My big concern with this doubling of TTC spending on the streetcars is where the money is going to come from. I would wager that it may well be from subway projects.

To give you an idea of the magnitude of cuts that would be required to bring the TTC to profitability, I did a little bit of back-of-envelope math with the operating budget.

The TTC spends $978,846,000 (75% of its total budget of $1,304,902,000) on operating employees. The proposed subsidy for 2009 is $369,292,000.

Those costs work out to an average annual employment cost per employee of $90,499. To get the TTC to profitability without eliminating any positions would require a cut in the average employment cost to $56,356. This is obviously a pretty massive cut.

For 'true' profitability, we'd have to consider the cost of infrastructure. Since infrastructure is purely paid for by taxes, it'd be quite a bit before we get to making an actual profit.

That said, there is a way to do it, but the city and the citizens would not stand for it. All the TTC has to do is basically, cut all transit lines aside from the subways. Sell off the bus/streetcar routes to the highest bidder, maybe except the 1 or two routes that turn a profit. On some routes that are super busy, get rid of all local service and ONLY run express buses that are full and filter people to subway stations. Sell off all property that is not subway oriented, close subway stations which are not well used.

Then fire a ton of employees and tear up the union contract, open up every station that allows it to tons of retail (there's a lot of potential retail that could exist at places like Bloor and Finch that hasn't been taken advantage of) and start having the TTC be able to take on debt to finance capital projects.

INFORMATION SHOWN:
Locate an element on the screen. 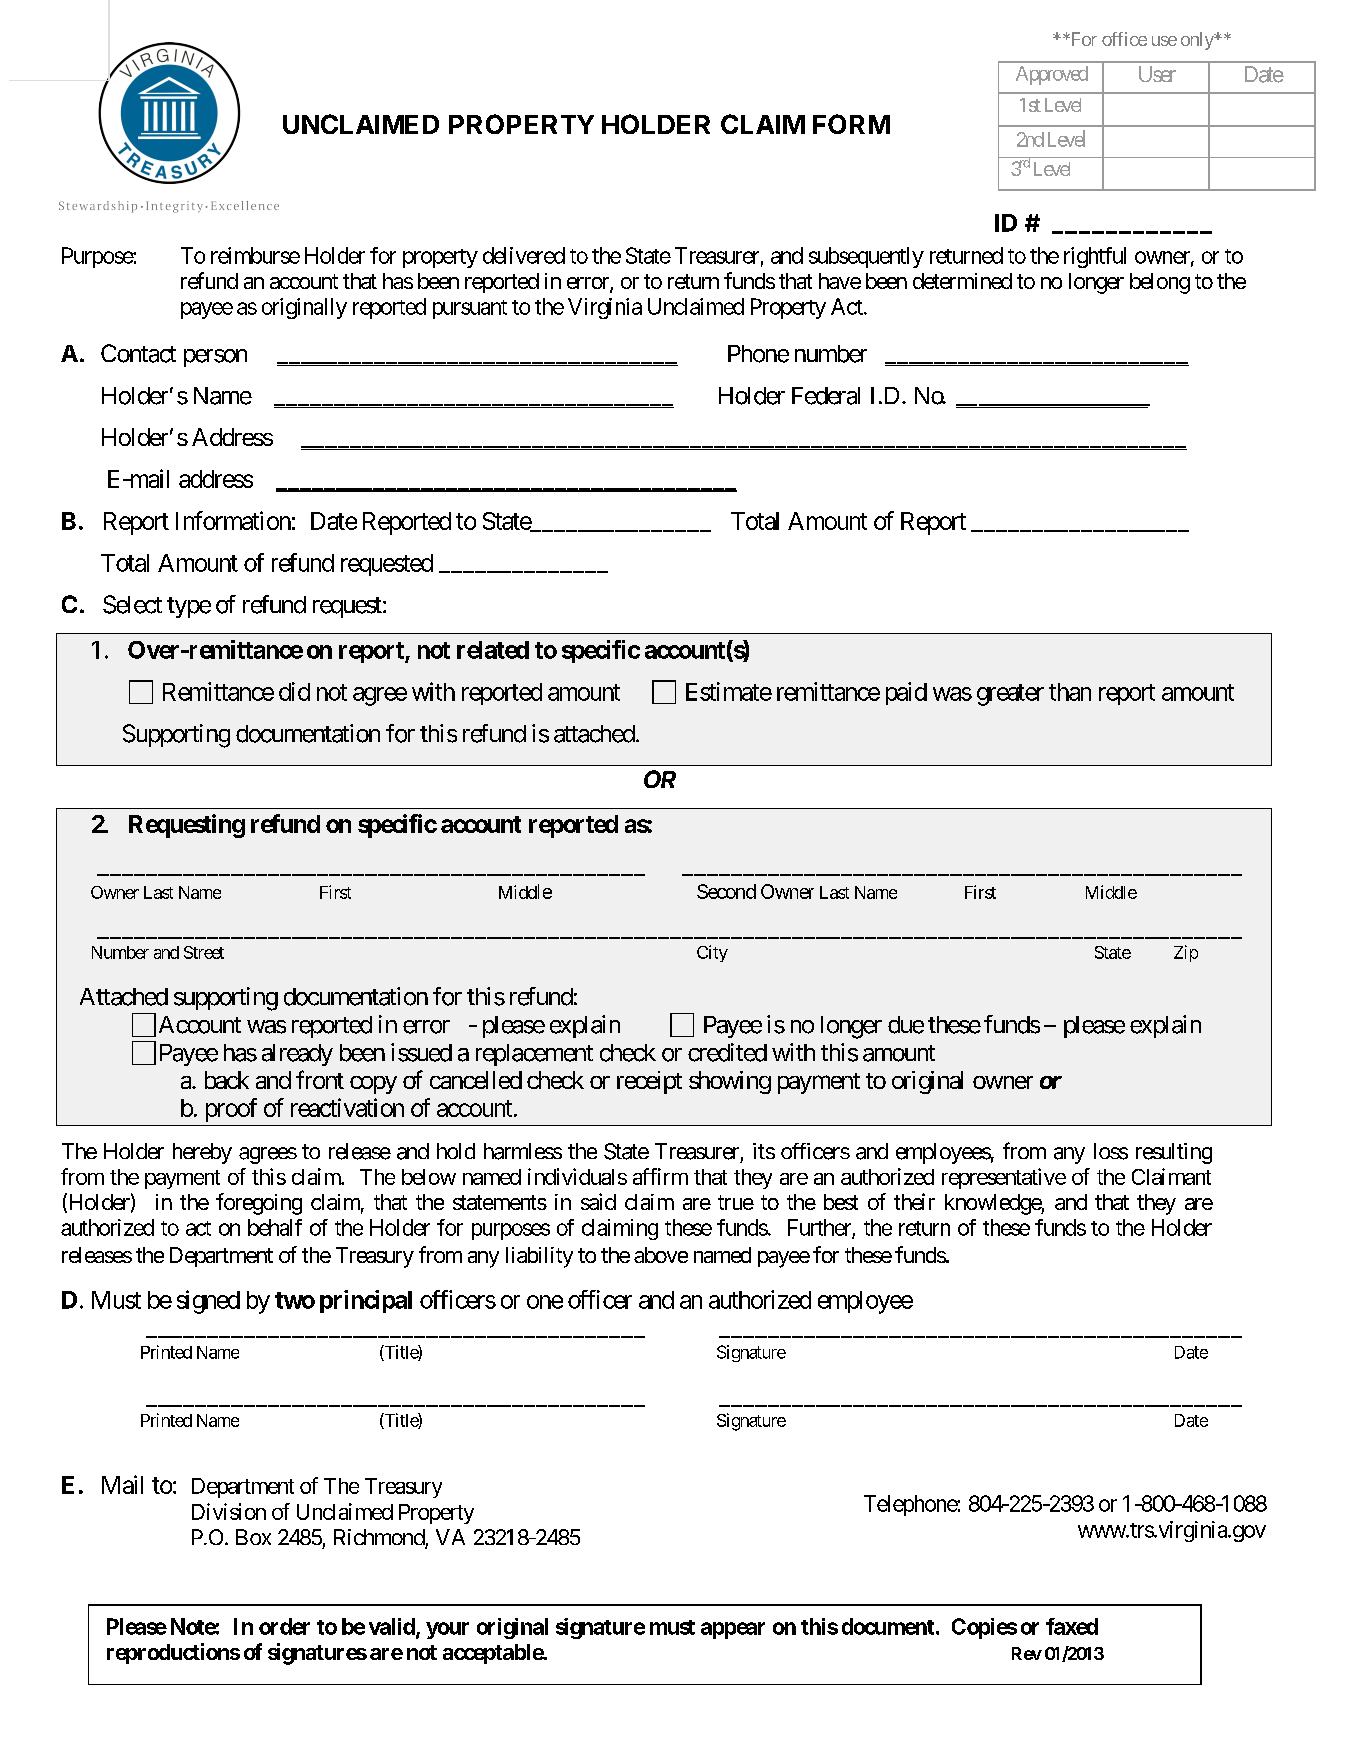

PROBLEM TO WORK ON: Reproduce word for word the stretch of the TTC funding passage that begins at "To give you" and stops after "the operating budget.". Answer from the TTC funding passage alone, setting the data aside.

FINAL RESULT:
To give you an idea of the magnitude of cuts that would be required to bring the TTC to profitability, I did a little bit of back-of-envelope math with the operating budget.